1.  **Install UV - Package Manager (Recommended)**

    [https://docs.astral.sh/uv/getting-started/installation/](https://docs.astral.sh/uv/getting-started/installation/)

    **Install Bun - Package Manager (Recommended)**

    [https://bun.sh/docs/installation](https://bun.sh/docs/installation)

2.  **Clone the repository**

    ```bash
    git clone https://github.com/sohamw03/knowledge_net.git
    cd knowledge_net
    ```

3.  **Backend Setup:**

    Navigate to the backend directory:

    ```bash
    cd backend
    ```

    Create virtual environment and install dependencies:
    ```bash
    uv sync
    ```

    Activate the virtual environment:
    ```bash
    source .venv/bin/activate # For Linux/Mac
    .venv\Scripts\activate # For Windows
    ```

    Install playwright chromium:
    ```bash
    playwright install chromium --with-deps
    ```

    Add environment variables to `.env` file:
    ```bash
    cp .env.example .env
    ```


3.  **Frontend Setup:**

    Navigate to the frontend directory:
    ```bash
    cd ../frontend
    ```

    Install the dependencies:
    ```bash
    bun install --force
    ```

    Add environment variables to `.env` file:
    ```bash
    cp .env.example .env

## Usage

1.  **Start the Backend:**

    Ensure you're in the backend directory and the virtual environment is activated.

    Run the Flask-SocketIO asynchronous server:
    ```bash
    uvicorn app:app --host 0.0.0.0 --port 5000
    ```

2.  **Start the Frontend:**

    In a new terminal, navigate to the frontend directory.

    Start the development server:

    ```bash
    bun dev
    ```

3.  **Access the Application:**

    Open your browser and navigate to `http://localhost:3000` to interact with KnowledgeNet.

## Contributing

We welcome contributions to enhance KnowledgeNet.
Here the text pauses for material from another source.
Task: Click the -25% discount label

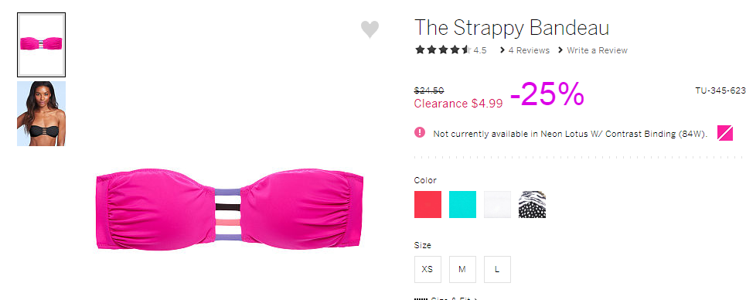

To contribute:

1.  Fork the repository.
2.  Create a new branch:

    ```bash
    git checkout -b feature/YourFeatureName
    ```

3.  Commit your changes:

    ```bash
    git commit -m 'Add some feature'
    ```

4.  Push to the branch:

    ```bash
    git push origin feature/YourFeatureName
    ```

5.  Open a pull request detailing your changes.

## License

This project is licensed under the Apache-2.0 License. See the `LICENSE` file for more details.